Exercise aim |
Convert everything in the records below, from the line containing "Open the #AusCricketAwards hashtag" down to the line containing "pyautogui.click(x=574, y=88)", into a numbered list that omits blank lines and leaves out the pictures.

Material |
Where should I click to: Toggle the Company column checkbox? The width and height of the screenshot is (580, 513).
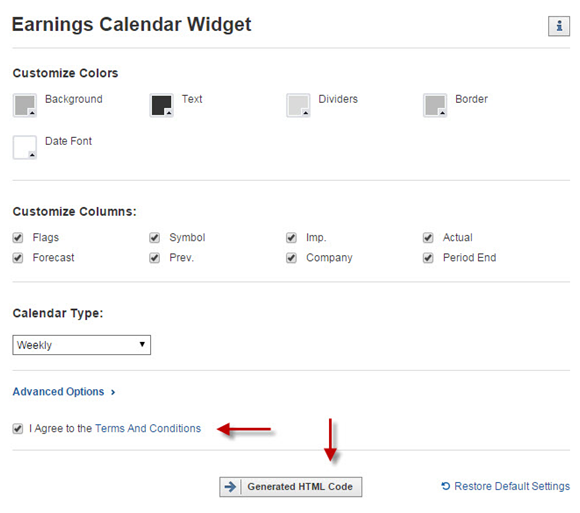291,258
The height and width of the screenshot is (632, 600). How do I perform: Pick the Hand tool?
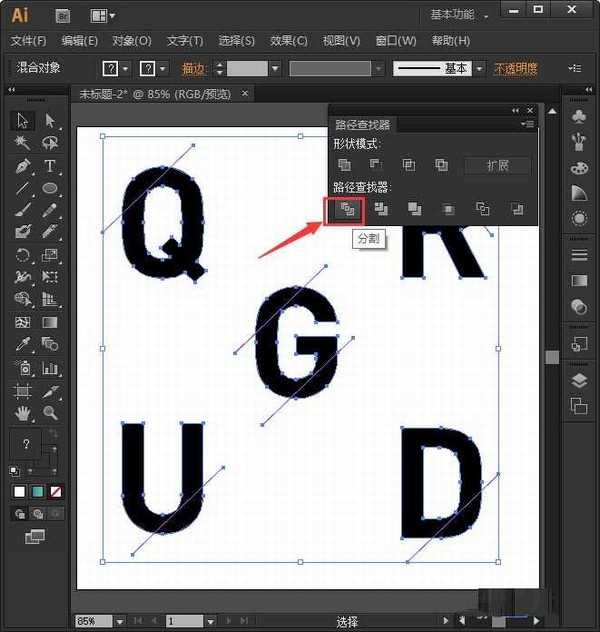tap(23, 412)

--

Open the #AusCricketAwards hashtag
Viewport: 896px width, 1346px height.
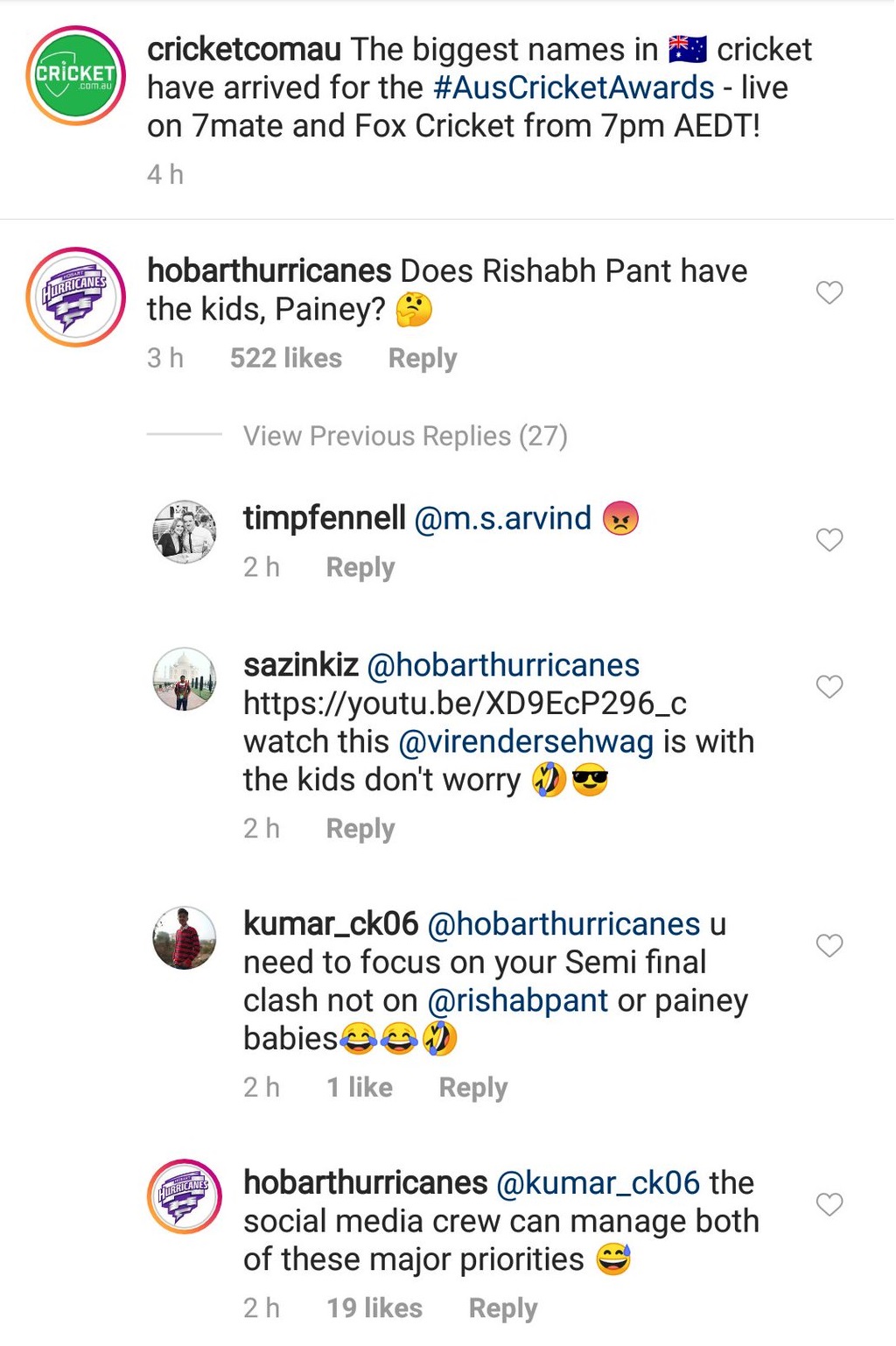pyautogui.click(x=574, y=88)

--

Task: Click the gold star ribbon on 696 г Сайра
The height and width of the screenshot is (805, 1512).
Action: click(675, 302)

Answer for this exercise |
1. Open the #AusCricketAwards hashtag
2. Viewport: 896px width, 1346px height.
3. pyautogui.click(x=574, y=88)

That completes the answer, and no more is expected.